Para contabilizar esses fatores, eu uso estudos comparativos entre
diversas nações que medem o grau de confiança nas pessoas, nas
instituições políticas e no sistemas judiciários. A alta legitimidade
está associada com os níveis de liberdade civil, liberdade de imprensa,
tradição democrática, abertura a governos militares, corrupção,
transparência, confiança no Congresso e nos partidos políticos, crença
na igualdade, PIB per capita, analfabetismo, mortalidade infantil e IDH.
Istoé -
A falta de confiança tem mais a ver com o histórico institucional de um país ou com quem o governa no momento?
Amy Nivette -
Eu penso que instituições
têm uma reserva de legitimidade.

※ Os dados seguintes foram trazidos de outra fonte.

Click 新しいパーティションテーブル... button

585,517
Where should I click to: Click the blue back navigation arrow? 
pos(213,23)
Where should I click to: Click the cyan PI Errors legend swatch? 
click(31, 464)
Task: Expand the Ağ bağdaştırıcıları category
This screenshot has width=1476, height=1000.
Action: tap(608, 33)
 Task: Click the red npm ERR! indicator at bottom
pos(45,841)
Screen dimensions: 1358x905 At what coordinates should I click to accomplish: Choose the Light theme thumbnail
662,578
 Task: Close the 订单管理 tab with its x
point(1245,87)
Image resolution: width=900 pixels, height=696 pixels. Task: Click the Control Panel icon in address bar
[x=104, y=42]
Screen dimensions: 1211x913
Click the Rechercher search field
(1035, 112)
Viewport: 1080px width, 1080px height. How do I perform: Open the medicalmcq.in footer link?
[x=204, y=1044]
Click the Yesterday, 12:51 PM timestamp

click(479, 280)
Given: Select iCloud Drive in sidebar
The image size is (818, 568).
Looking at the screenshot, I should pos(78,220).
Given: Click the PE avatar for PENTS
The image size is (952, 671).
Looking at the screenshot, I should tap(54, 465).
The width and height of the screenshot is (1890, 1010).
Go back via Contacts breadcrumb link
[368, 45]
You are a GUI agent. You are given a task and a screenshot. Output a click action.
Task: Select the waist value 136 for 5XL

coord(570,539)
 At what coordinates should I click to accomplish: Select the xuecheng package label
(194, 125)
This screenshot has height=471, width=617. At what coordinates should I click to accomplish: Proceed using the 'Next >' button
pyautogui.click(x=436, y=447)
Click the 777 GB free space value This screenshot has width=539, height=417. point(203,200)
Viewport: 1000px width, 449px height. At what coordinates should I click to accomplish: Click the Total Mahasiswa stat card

Então, mesmo que um regime aja de
maneira ilegítima, uma nação pode usar esse crédito para manter um certo
nível de legitimidade. Mas com o tempo essa reserva também pode ir se
degradando e acabar.
Istoé -
Como a sra. avalia o caso brasileiro?
Amy Nivette -
No Brasil, parece que há falta de legitimidade das instituições e que isso é uma tendência histórica.
Istoé -
Como reverter esse quadro?
Amy Nivette -
É preciso fortalecer os
mecanismos associados à legitimidade elevada e retroceder na política de
combate às altas taxas de criminalidade através do aumento da
agressividade das forças policiais. Essa atitude, na verdade, pode levar
à queda de confiança e à alta da violência. Mas é complicado: você tem
que lidar com os crimes tomando cuidado para não agravar o déficit de
legitimidade.
Istoé -
A falta de confiança na polícia também leva a baixos índices de legitimidade?
Amy Nivette -
Sim. Os policiais são
agentes do governo, independentemente de quem esteja no poder. E o
Estado precisa prover alguns bens, especialmente numa democracia. A
segurança é um desses bens. Então, quando a polícia é ineficaz, os
cidadãos deixam de acreditar que o Estado pode protegê-los. Por outro
lado, as pessoas ajudam mais a polícia quando a veem como uma
instituição justa. A população chama a corporação em caso de delitos,
participa e colabora com o controle dos crimes. Isso também é uma forma
de prevenir a violência.
Istoé -
Regimes totalitários sempre têm maiores taxas criminalidade?
Amy Nivette -
É difícil responder a essa
pergunta porque governos autoritários não mantêm boas estatísticas
criminais. Mas a baixa violência em alguns desses países pode ter a ver
com o medo do Estado e com a presença de uma vasta rede de vigilância.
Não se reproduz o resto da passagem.